The problem
Pick up the text below on the increase in Australia's Temporary Skilled Migration Income Threshold and carry it on from its final sentence.

One of the big changes to come out of the recent review of Australia’s Migration Program (Changes May 2023) was the announcement of the increase of the Temporary Skilled Migration Income Threshold (TSMIT). The TSMIT is the minimum wage payable to employer-sponsored visa holders.
From 1st July 2023, the Temporary Skilled Migration Income Threshold will increase from $53,900 to $70,000. New employer-sponsored nomination applications will need to meet this threshold or the annual market salary rate, whichever is higher.
This is the first increase in the TSMIT since 2013. With 90% of full-time jobs now paid more than the current TSMIT, authorities on the subject have argued this is where the Temporary Skilled Migration Income Threshold should have been had it has been properly indexed over the last 10 years. While the Labor Government has not yet committed to an annual review of the TSMIT in line with wage growth going forward, it is likely that they will implement a yearly assessment of the TSMIT.
Organisations such as the Grattan Institute and the Australian Council of Trade Unions have welcomed this increase, arguing that the TSMIT was outdated.
A minimum wage increase TSMIT for migrants is a good thing, isn’t it?

Provided material

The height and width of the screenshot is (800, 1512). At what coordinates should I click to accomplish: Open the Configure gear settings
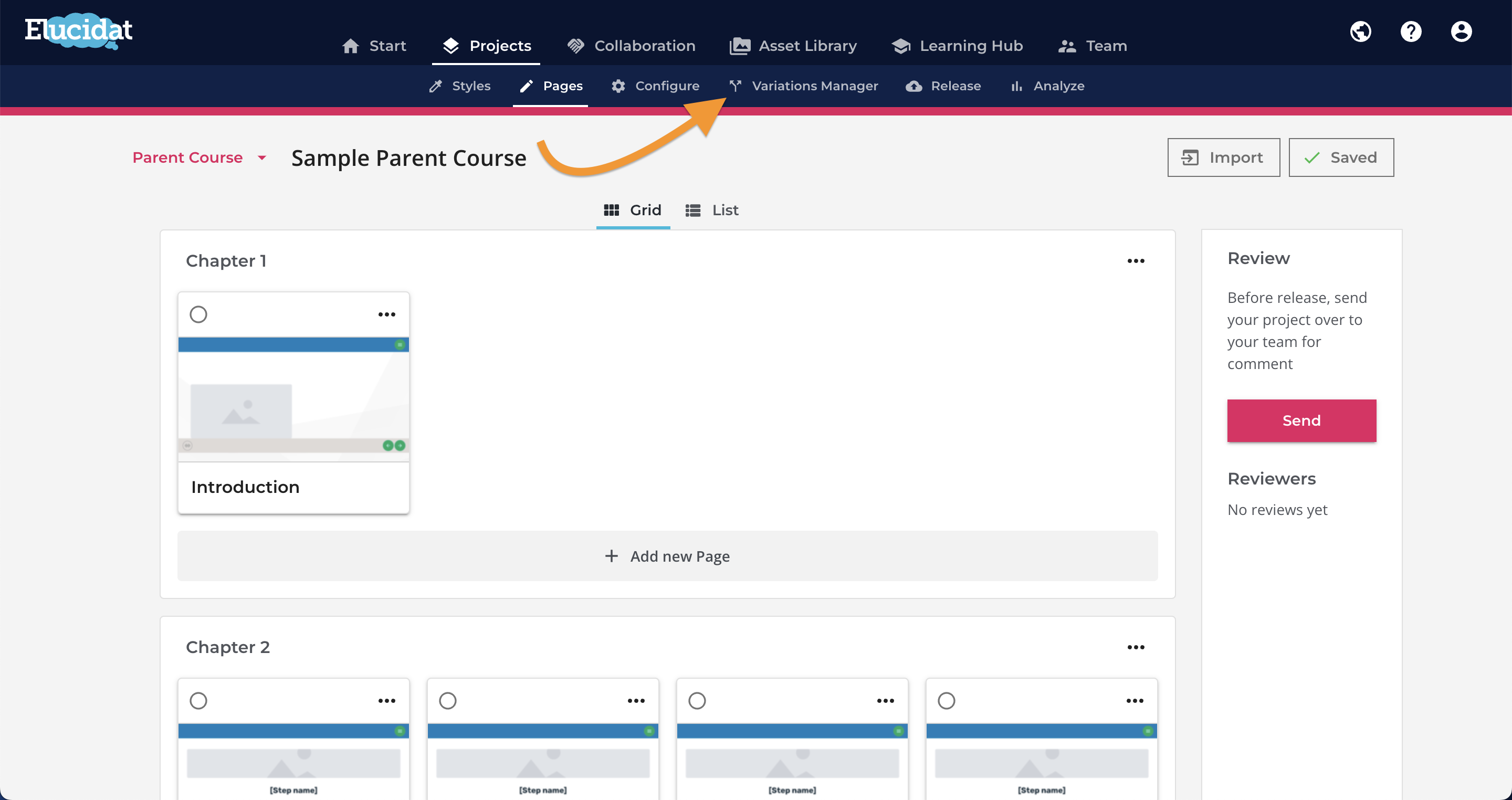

Result of this exercise
While an increase in minimum wages for migrants can be considered a good thing, there are some issues.
This increase could hit some low-paid industries quite hard. Essentially, by raising the TSMIT, some employers would be expected to pay well above what a job is actually worth in order to employ an overseas worker to fill a job.
There are approximately 21,000 migrants on temporary skill shortage visas in low-paid professions such as cooks, chefs, printers, hairdressers, retail and hospitality managers, and some automotive and construction trades. These migrants are earning between $53,900 and $70,000. When it comes time to renew their visa, if their employers don’t increase their salary to meet the salary threshold of $70,000, they will have to leave Australia.
The hospitality industry relies heavily on overseas workers so it’s not surprising that restaurant owners around the country are reeling. Already hit hard by Covid-19, many have expressed worry over where to find the additional funds to hire overseas workers. Ordinarily, increases in business expenses are passed on to customers through pricing but many restaurant owners are concerned that this may not be possible. They are already feeling the pinch with reduced foot traffic as a result of the increase in the cost of living. If they were to increase prices to help earn funds to meet the rise in the TSMIT, they fear they may lose more customers.
‘The restaurant business is already under intense pressure after COVID. We have a labour shortage and inflation has cut footfall (number of diners) by at least 20 percent.’ – [1] Sunita Kumar, owner of Canberra’s Dana restaurant.
The increase in the Temporary Skilled Migrant Income Threshold will have an even bigger impact in rural and regional areas. It’s already hard enough for businesses in these areas to employ overseas workers let alone find an additional $16,100 for their wages.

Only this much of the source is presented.